◆ **ИСХОДНЫЙ ТЕКСТ**
════════════════

# Бутик Интеллектуальной Собственности  БИС IN-KU > Сценарии, блоки для любого праздника от креативных  авторов -ведущих  форума IN-KU > От Ирины- VETER NAMERENJA >  Новинка! К Новому Году и к любому празднику.

## VETER NAMERENJA

*Пусть исполнятся все ваши желания! 
*Новинка! С пылу-жару
.
Вы верите, что мечты в Новом Году исполняются? Знаете, чтозагаданное сокровенное желание в большой и дружной компании обязательносбудется? Хотите, чтобы произошли чудеса?
 Вам сюда!

*Весело! Просто! А главное, эффективно!*

----------


## VETER NAMERENJA

*Впервые* опробовано на встрече ведущих в Ярославле.

Смотрите .....

----------


## VETER NAMERENJA

В комплект входят:

Текст для Нового Года
Текст для любого другого праздника
Озвучка для нового года
Озвучка для людого другого праздника
Фрагменты видео
Макет волшебной дорожки исполняющей желания

Стоимость 1200. Реквизиты в личке.

----------

мариман (21.01.2019)

----------


## Анюта Ярославль

Очень жаль, что в этом классном безобразии я не участвовала, но вот от души посмеялась))))) После такого задора, а местами и акробатических этюдов местами (поверьте, все аккуратно и без травм), желания точно сбудутся. Ребята, не пропустите этот блок мимо!!! Не пропустите, а то пожалеете. 
Ириш, ну что скажешь, МАСТЕР, он и в Африке МАСТЕР!!!

----------


## Славина

> Пусть исполнятся все ваши желания! Новинка! С пылу-жару





> Впервые опробовано на встрече ведущих в Ярославле.





> Очень жаль, что в этом классном безобразии я не участвовала, но вот от души посмеялась))))


А я участвовала и чему несказанно рада!!! :Yahoo: 

Это восторг, детский азарт и МОРЕ веселья!!! Этот момент не оставит никого равнодушно стоять в сторонке, захочется вместе со всеми также дурачиться на радужной дорожке!!! Уже включила этот и другие её моменты в свои программы!!! Пишу, а у самой сердце прыгает от радости, когда вспомню, КАК ВСЁ БЫЛО!!! Приобретайте эти новинки, вы не пожалеете ни одной минутки!!! :Aga: 

*Ирин*, спасибо тебе за твой труд и талант!!! Ты - МАСТЕР своего дела!!!  :Ok:

----------


## Аннабель

Ирочка,я еще не проводила,но уже заказала дорожку. Спасибо тебе огромное!!! Классный,веселый позитивный момент .на который пойдут абсолютно все,в чем я уверена на 100% . ну и как первая,прошедшая по дорожке, верю,что все напрыгала,накрутила и настояла,обязательно сбудется.

----------


## Ганина Галина

> Хотите, чтобы произошли чудеса?
>  Вам сюда!

════════════════

◆ **МАТЕРИАЛ**
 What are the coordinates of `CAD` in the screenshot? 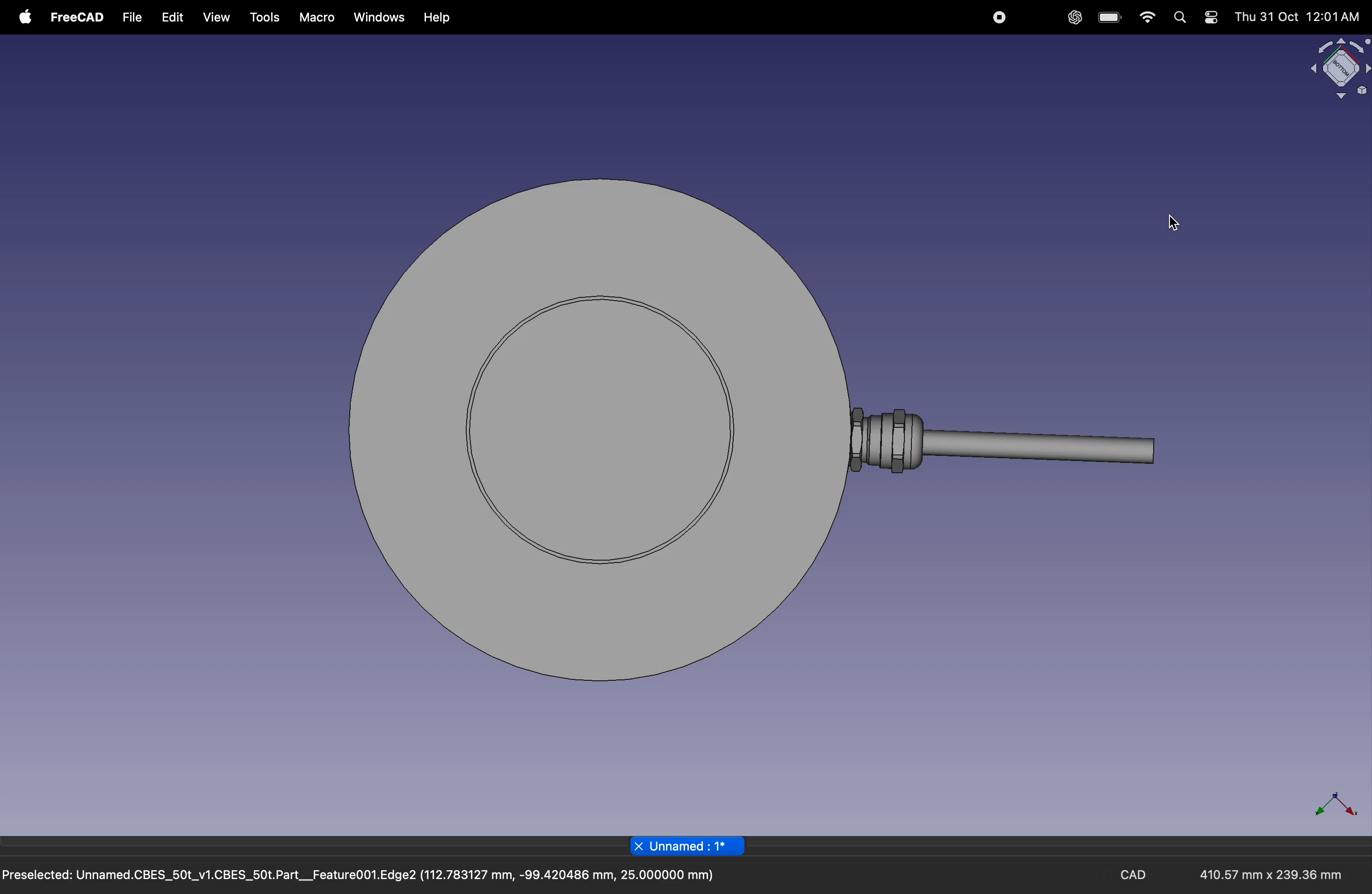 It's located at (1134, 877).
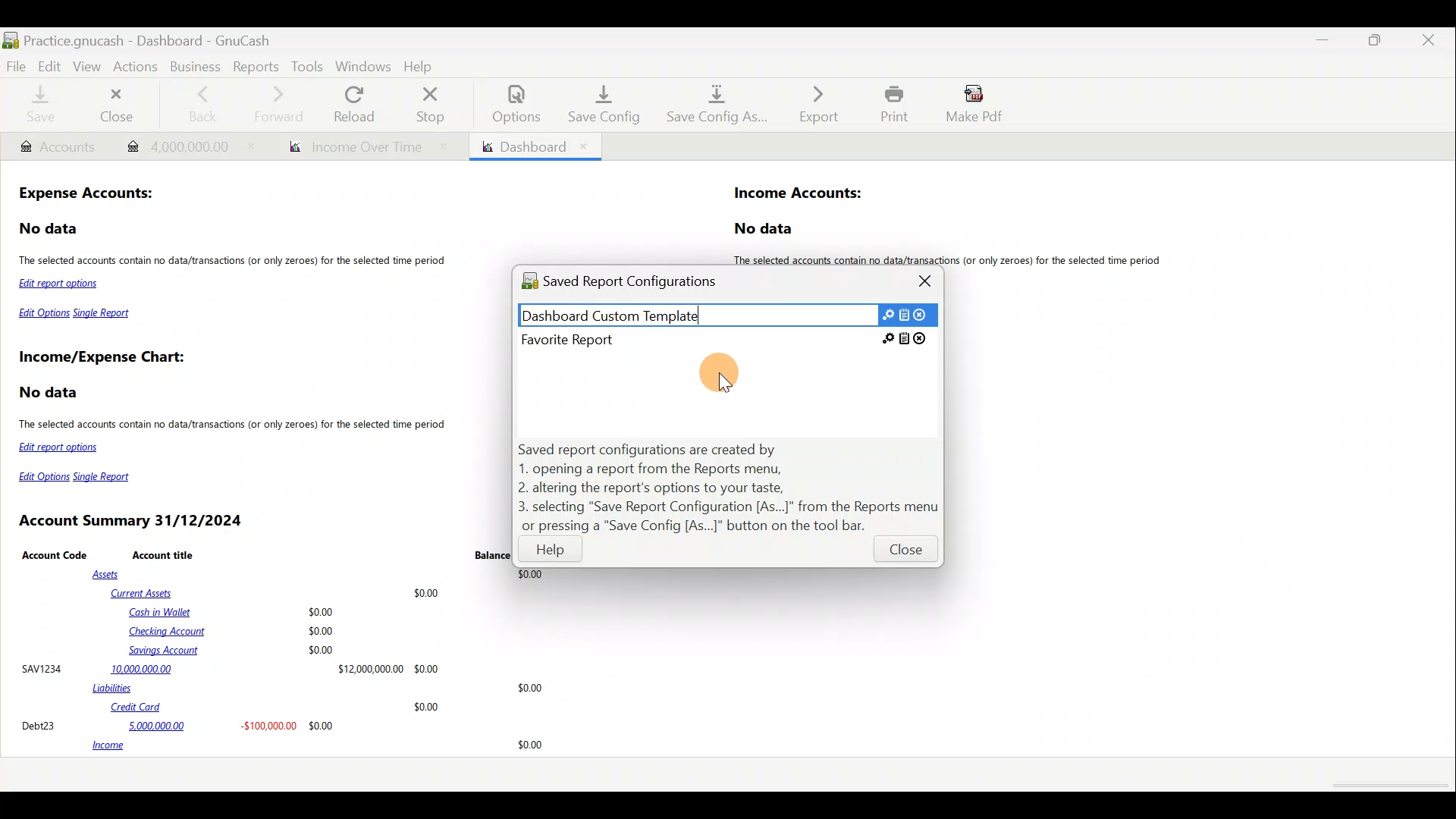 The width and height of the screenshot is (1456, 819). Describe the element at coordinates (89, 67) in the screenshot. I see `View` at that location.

════════════════

◆ **ЗАДАНИЕ 1**
Верны ли по ветке форума о VETER NAMERENJA утверждения ниже? (a) В комплект входит озвучка для Нового года. (b) Комплект стоит 1500. (c) Аннабель уже проводила этот блок. На каждое ответьте «да» или «нет» и дословно приведите решающие слова текста.
◆ **ЗАДАНИЕ 2**
Допишите ветку форума о VETER NAMERENJA, продолжив её после последней показанной строки.

◆ **ОТВЕТ 1**
(a) Да: «Озвучка для нового года».
(b) Нет: «Стоимость 1200.»
(c) Нет: «я еще не проводила,но уже заказала дорожку».

◆ **ОТВЕТ 2**
Пишу и сердце прыгает от радости! АФИГЕННАЯ вещь! Берите - не пожалеете! Драв, позитив и море радости! Мы как дети малые скакали по этой дорожке! Воистину - всё гениальное - просто! А эта "Радужная дорожка" просто ГЕНИАЛЬНА!!!

----------


## ирена74

> Пишу и сердце прыгает от радости! АФИГЕННАЯ вещь! Берите - не пожалеете! Драв, позитив и море радости! Мы как дети малые скакали по этой дорожке! Воистину - всё гениальное - просто!


 :Ok:  :Ok:  :Ok:  :Yahoo:  Поддерживаю, подпрыгиваю и 100% беру в работу!!! Ириш, спасибо огромное!

----------


## dy_mila

Вещь действительно классная!!! Море детского восторга в исполнении взрослых!!!!! В работу обязательно беру. Ирочка, спасибо тебе и ниизкий поклон !!!! :Tender:

----------


## Марина Миг

Это ОЧЕНЬ классный блок! Я даже дважды в нем поучаствовала!  :Taunt:  В нем есть все: и лирика, и волшебство, и азарт, и просто безудержное веселье!
Ира, спасибо тебе за него огромное!!! С удовольствием беру себе в работу!

----------


## Svetlanachuk

АААААААААА! Это классно!!!!!!!  :Yahoo:  Ирин, супер!!!!! Спасибо огромное!!!!!!! :Yes4:

----------


## natnice

Вещь Очень классная!!  :Yes4:  :Yahoo: В работе обязательно буду использовать.
Ирина, спасибо за идею))

----------


## VETER NAMERENJA

Девочки, я так рада, что вы все берёте в работу. Я же в первую очередь делала для вас на нашу встречу. Значит, всё было не зря.  :Yahoo:

----------


## Юляша Пензючка

Этот блок просто СКАЗКА!!!!! Ваши гости будут счастливы до щенячьего визга! Да-да, именно такие эмоции вызвала у меня радужная дорожка. Минут 15 народ будет скакать по этой дорожке и радоваться, как дети!

----------


## VETER NAMERENJA

Юляша, спасибо!

Хочу внести уточнения по дорожке. В личку просили материал, чтобы сегодня провести. Для того, чтобы работать с этим моментом, нужно заранее подготовит дорожку. Это баннерная печать. Делают её там, где печатают рекламу. Основой является специальная баннерная ткань. Стоимость её разная. Зависит от качества основы, от вашего региона проживания. К примеру, эта дорожка мне обошлась в 1500. Недавно мне одна коллега написала, что она заказала порядка  800 р. Я давно увлекаюсь использованием этих дорожек. Служат долго.

----------


## ilarionova

Ирина, ну не могу не поблагодарить тебя ещё за одну классную задумку. Дорожку купила, счастливаяяяяяяяяяя. Представляю, как будут гости на мероприятиях дурить, в хорошем смысле этого слова. Ведь у меня уже есть наглядный пример, мы сами дурили на этой дорожке. А самое главное, что можно использовать её на всех мероприятих. Ирочка, спасибо тебе! Пусть почаще к тебе приходят такие лёгкие и классные музы.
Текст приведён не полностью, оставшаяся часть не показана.